Где‑то во второй половине 60–х годов он начал заново оглядываться на уже миновавший и взятый — и человечески, и творчески — «второй перевал». И думать и говорить о том, что «весь опыт не умещается в стихи». Что это было? Хрестоматийное «лета к суровой прозе клонят»? Да. Но не только.
Кончался «моцартианский» период жизни и творчества, ретроспективно, как воспоминание о самом себе, изображенный в стихотворении «Дуэт для скрипки и альта». Вольная, легкая, непринужденная поступь стиха и поступка еще была и длилась, но уже перестала нравиться. Не другим — себе. Неадекватность томила и предвещала «начало новых перемен». Но поскольку гармонические натуры, к которым принадлежал Д. С., не умеют долго томиться, выход был найден не то чтобы быстро, но естественно, как будто бы он всегда существовал.
Проза начала писаться стихийно, во время пребывания в больнице в 1969 году[1].
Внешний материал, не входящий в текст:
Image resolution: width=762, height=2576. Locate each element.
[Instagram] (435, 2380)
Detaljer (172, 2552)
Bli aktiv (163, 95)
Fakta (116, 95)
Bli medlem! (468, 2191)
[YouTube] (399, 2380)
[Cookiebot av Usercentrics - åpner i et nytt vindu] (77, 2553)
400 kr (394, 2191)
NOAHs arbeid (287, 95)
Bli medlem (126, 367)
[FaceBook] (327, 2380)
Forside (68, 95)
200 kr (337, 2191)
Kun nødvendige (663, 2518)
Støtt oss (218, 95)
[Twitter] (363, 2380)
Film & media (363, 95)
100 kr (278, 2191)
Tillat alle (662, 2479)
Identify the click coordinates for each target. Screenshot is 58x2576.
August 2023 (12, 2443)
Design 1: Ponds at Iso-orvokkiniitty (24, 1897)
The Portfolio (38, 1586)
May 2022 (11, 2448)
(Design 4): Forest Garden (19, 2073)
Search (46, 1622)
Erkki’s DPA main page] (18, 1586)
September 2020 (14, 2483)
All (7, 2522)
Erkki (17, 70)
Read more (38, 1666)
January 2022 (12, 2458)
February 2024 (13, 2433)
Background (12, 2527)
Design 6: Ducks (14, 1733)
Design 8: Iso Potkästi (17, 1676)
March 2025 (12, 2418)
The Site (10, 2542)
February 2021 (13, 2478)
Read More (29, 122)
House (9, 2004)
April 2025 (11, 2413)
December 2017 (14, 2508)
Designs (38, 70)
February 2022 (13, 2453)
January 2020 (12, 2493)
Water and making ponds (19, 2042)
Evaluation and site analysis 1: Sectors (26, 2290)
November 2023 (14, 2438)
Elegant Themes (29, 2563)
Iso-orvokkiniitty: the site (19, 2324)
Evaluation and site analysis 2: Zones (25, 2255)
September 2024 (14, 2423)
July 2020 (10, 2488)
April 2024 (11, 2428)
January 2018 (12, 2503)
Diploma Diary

Вроде бы от скуки и досуга; на самом деле — из‑за невозможности признать ограниченное обстоятельствами пространство передвижения и общения. Называлось оно словом «клетка» и означало и любую иную житейскую формулу прикрепленности, не равную внутреннему состоянию, вынужденную запертость не обязательно по медицинской надобности.
К той поре стали проступать очертания «клетки», уготованной не для одного Д. С. и куда более душной, чем спертый воздух многоместной больничной палаты. За подпись под письмом в защиту А. Гинзбурга и Ю. Галанскова он попал в проскрипционные списки. Печатные дела, и без того шедшие со скудным скрипом, свелись к нулю: был рассыпан набор «Равноденствия» и отодвинут выход «Дней». Материальное положение было яснее ясного: одни долги, без близкой возможности с ними разделаться. Весь 1968 год после прошедшего в январе судебного процесса над А. Гинзбургом и Ю. Галансковым литературное начальство в трогательном единстве с ГБ выстраивало «клетку» для неразумных писателей, подставивших свое благополучие под удар. Надо было решать, как жить и действовать.
Решение Д. С. состояло из двух частей: не уходить в самиздат, не порывать связи с читателем стихов и ждать своего часа для продолжения разговора с ним с печатных страниц. Здесь не место более подробно развивать эту тему, продлившуюся на два десятилетия вперед. Важно лишь подчеркнуть, что на едва проклюнувшуюся, еще не оперившуюся прозу выпадала двойная нагрузка: становление замысла и стилистики шло об руку с худшающими, «мутными временами» (определение Д. С.), и вся тяжесть размышлений об исторической судьбе России и русской литературы и своего поколения в ней, не могущих с полнотой и безоглядностью прорваться к читателю в поэзии, добровольно и неминуемо уходила в подводную часть айсберга — прозаические штудии.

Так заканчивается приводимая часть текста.